For heavens sakes, girl -- patience! If you talked to the expert by e-mail (or read the instructionson the box), didn't he or it tell you takes a couple of days to even a couple of weeks for the probiotic to form a "barrier" in your gut. And to expect gas for about two weeks while the bacteria recolonize and establish themselves?I have been taking this only since being on and finishing an antibiotic a week ago, although I've taken it before. I can't tell you how it works for IBS in general, but I take it in those situations to repopulate my gut. I CAN tell you the diarrhea I had in the first few days and even a week after the antibiotic does seem to be subsiding. I find that interesting that he said there were no better results from Culturelle than in the placebo group. What was he referring to? Their studies show it helps travelers diarrhea and survives antibiotics (unlike just about any probiotic out there). In which case did it not fare so well? Perhaps for IBS...which they don't make claims for.[This message has been edited by Persistance (edited 07-19-2000).]


----------



## Guest (Jul 20, 2000)

Hi, Persistance...thanks for your response. I appreciate having someone to talk to tonight.

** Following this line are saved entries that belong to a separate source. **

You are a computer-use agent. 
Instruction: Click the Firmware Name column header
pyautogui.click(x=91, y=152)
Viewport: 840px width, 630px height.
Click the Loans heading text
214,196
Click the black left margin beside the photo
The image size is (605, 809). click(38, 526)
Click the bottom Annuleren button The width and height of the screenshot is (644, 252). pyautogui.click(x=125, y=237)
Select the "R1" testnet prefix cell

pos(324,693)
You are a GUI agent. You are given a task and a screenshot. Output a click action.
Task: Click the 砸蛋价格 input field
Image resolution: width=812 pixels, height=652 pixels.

Sorry about the lack of patience, but I think I'm just so frustrated because I had FINALLY found something which TRULY, CONSISTENTLY helped all of my symptoms, (particularly the worse and most consistent one...GAS!)...and I cannot take it due to lactic acid accumulation...the Culturelle represents a probiotic which does not cause lactic acid to accumulate in the body, which is why I've switched to it. Guess I'm sad that I don't feel great, like I did on the other probiotics.

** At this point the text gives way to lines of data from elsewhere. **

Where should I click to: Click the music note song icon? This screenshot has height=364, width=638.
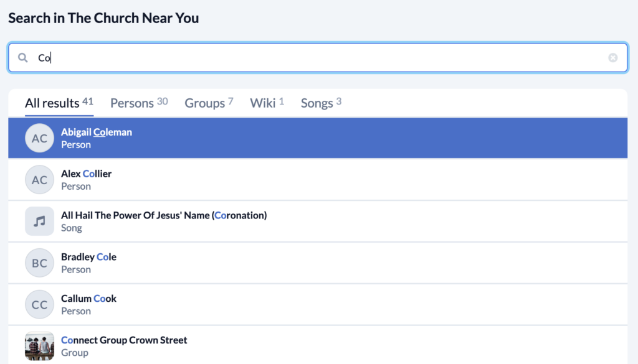pyautogui.click(x=39, y=222)
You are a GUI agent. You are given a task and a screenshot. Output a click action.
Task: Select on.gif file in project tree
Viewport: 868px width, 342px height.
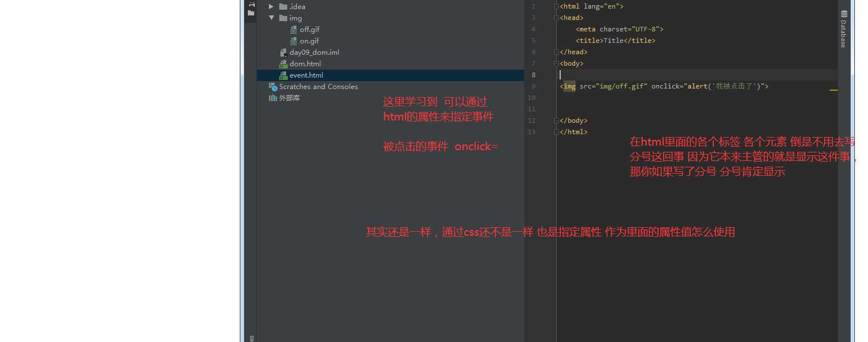[x=304, y=41]
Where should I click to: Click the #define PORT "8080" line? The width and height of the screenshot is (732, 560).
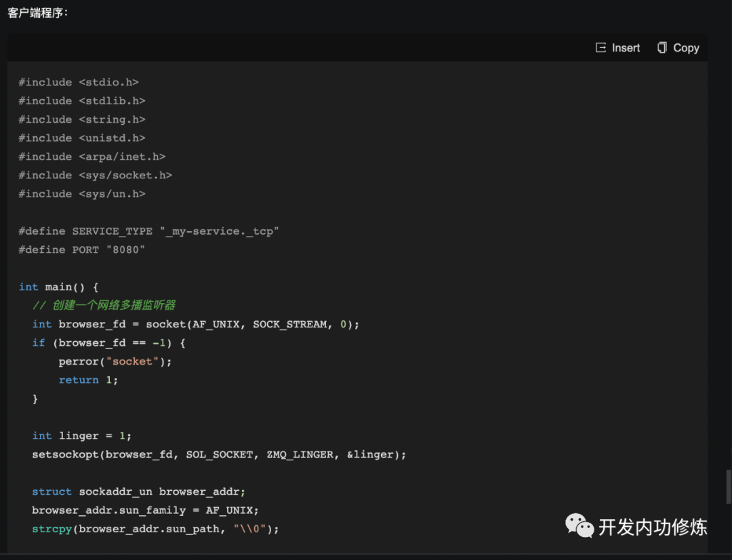click(x=82, y=250)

Pardon the whining. I have a family reunion to attend this weekend, and really hoped this Culturelle would work right away. Besides...I'm a gemini...we're not known for our patience.

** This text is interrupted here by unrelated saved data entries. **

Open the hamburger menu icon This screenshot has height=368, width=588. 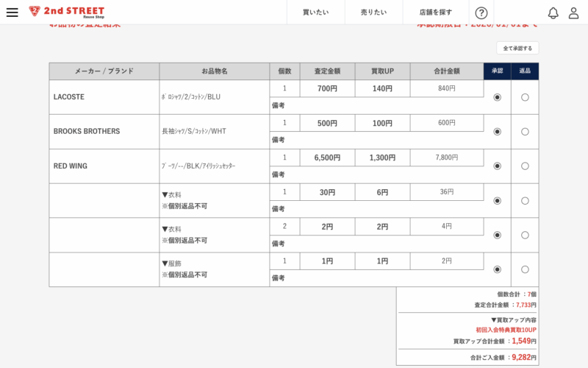[x=12, y=13]
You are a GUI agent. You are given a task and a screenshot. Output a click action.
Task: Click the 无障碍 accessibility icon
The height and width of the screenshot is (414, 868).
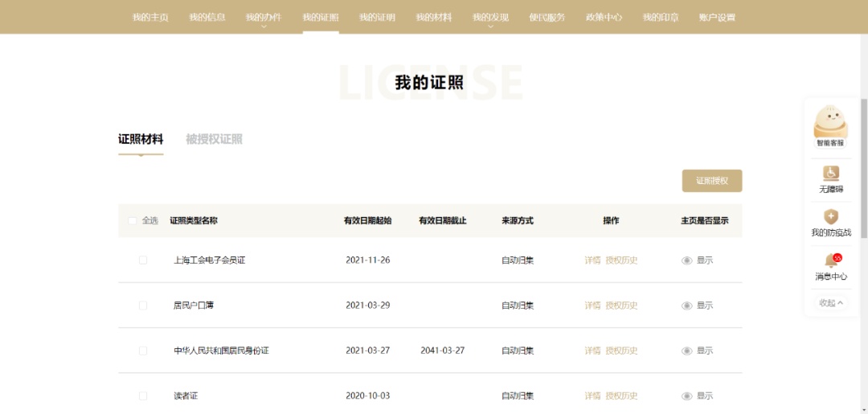click(x=830, y=173)
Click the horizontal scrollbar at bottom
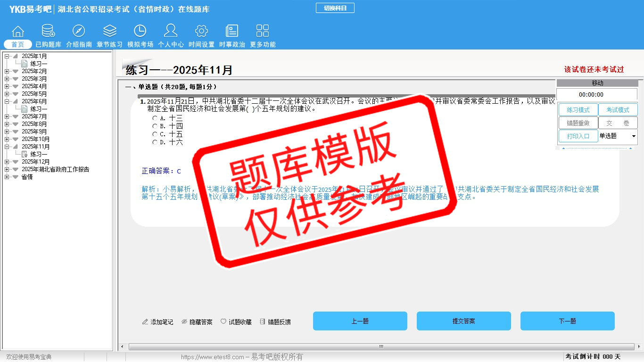The height and width of the screenshot is (362, 644). (381, 346)
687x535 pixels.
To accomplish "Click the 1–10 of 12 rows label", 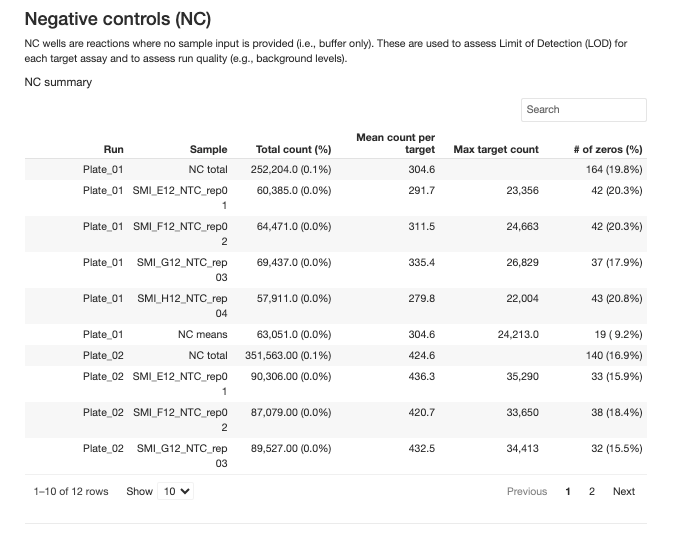I will pos(70,491).
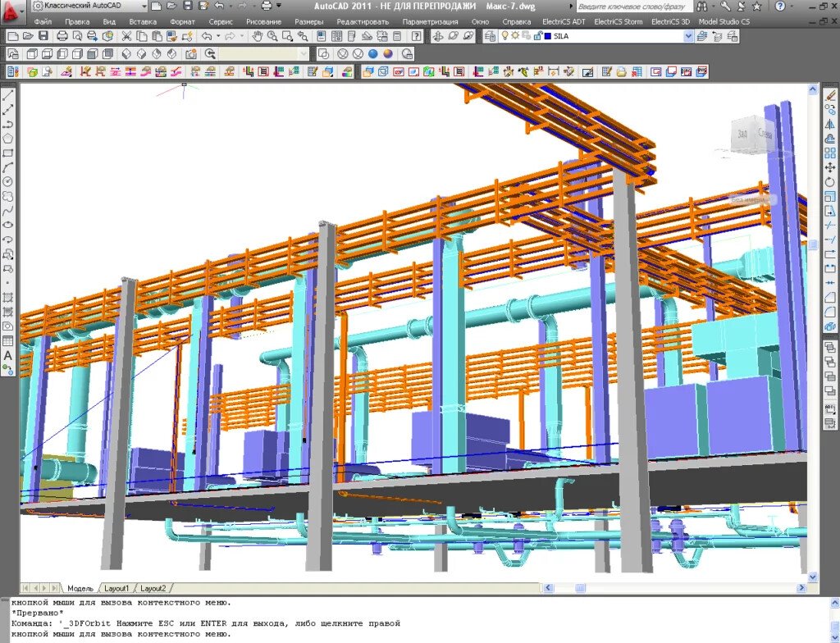Activate the Pan hand tool

258,36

Yes, it was the IBS symptoms which the studies did not prove the Culturelle as helpful with. Here's an excerpt from the email he sent to me in this regard:"We'e done 2 large studies with Culutrelle in IBS and although neithershowed statistcally significant differences over the placebo group many ofthe participants stated they noted definite benefit. The largest was doneby the large GI group in North Carolina with Dr. Drossman who is the USGuru in IBS. Anyway his very elaborate study had the particpants taking 2capsules daily--one in am and one in pm. I've heard other physicians use 4a day. Some have used 2 a day initally then maintain on 1 a day after amonth or two."Persistance...how many do you take in a day, and when, if you wouldn't mind telling me.THanks again.Josie


----------



## Persistance (Jul 11, 1999)

Boy, I'd like to talk to that IBS guru. I've never heard of him. Well, I usually special-order the 20 billion box (40 mg) from the local indie drugs and take one a day. I never heard of taking two. I guess the answer confuses me a bit, too - -because when you just buy it at Longs Drugs or locally, they have it in the 10 billion live/active bacteria as well. So I never did know what they meant by two a day (I do know if you take two of the larger mg. off the bat, I bet you'd REALLY be full of gas!). During this antibiotic, all I could get was the 20 mg (10 billion), so I DID take two a day, and as it happened, I did space it out about every twelve hours. Now I am taking one 40 mg a day in the morning (it really doesn't matter when you take it, they say). Sorry, I don't get why you'd have to take such a large quantity (did he mean two of the 20 billion?) Because it's supposed to get in there and adhere to the gut and reproduce itself over seven days. In fact, I did put that question to one of the "experts" (I was hoping for Dr. Ward Dean, who I really like, but it was unsigned, and I bet it wasn't) and I asked how many during antibiotic, and he said one should be enough. I have a feeling each one of their experts says something else. That's been my experience. One even told me about six months ago that you shouldn't take it DURING the antibiotic, as it would just be wiped out, which is exactly what it's designed NOT to do! I reasked the question to Dr. Dean and he said, "Yes, take it DURING the antibiotic." P.S. I can tell you this -- the expense would prohibit me from taking two of the larger mgs. a day, no matter what they said. Sorry I couldn't clarify this more.If this doesn't work for you, why not go to a good vegi-acidophilus without lactic acid in it?[This message has been edited by Persistance (edited 07-19-2000).]


----------



## Guest (Jul 20, 2000)

Yes, I also read that one should take the Culturelle WHILE taking the antibiotic as well, Persistance.So...does it only cause the gas and bloating at FIRST, in your experience?


----------



## Persistance (Jul 11, 1999)

It does seem like after two weeks I am not noticing any gas or bloating, Josie. But coupla suggestions or questions here:Couldn't you just take the old one for a few days to prepare for your family reunion? Why take the chance of feeling bad? I don't know about this theory of lactic acid accumulating in the system...maybe I'm way off, but I had never heard of that. The only adverse effects I heard for IBS'ers was that lactic acid causes more diarrhea, as we lose our ability to digest it. Have you asked Flux, our board "scientist," or anyone else about this? Maybe I'm all wet. But what harm could a few days do?Then, my suggestion is to get back on the Culturelle for two weeks and if it doesn't work, go look for a vegetarian form of acidophilus as close to what you were formerly taking as you can get. I've seen them all over the health food stores.


----------



## Guest (Jul 20, 2000)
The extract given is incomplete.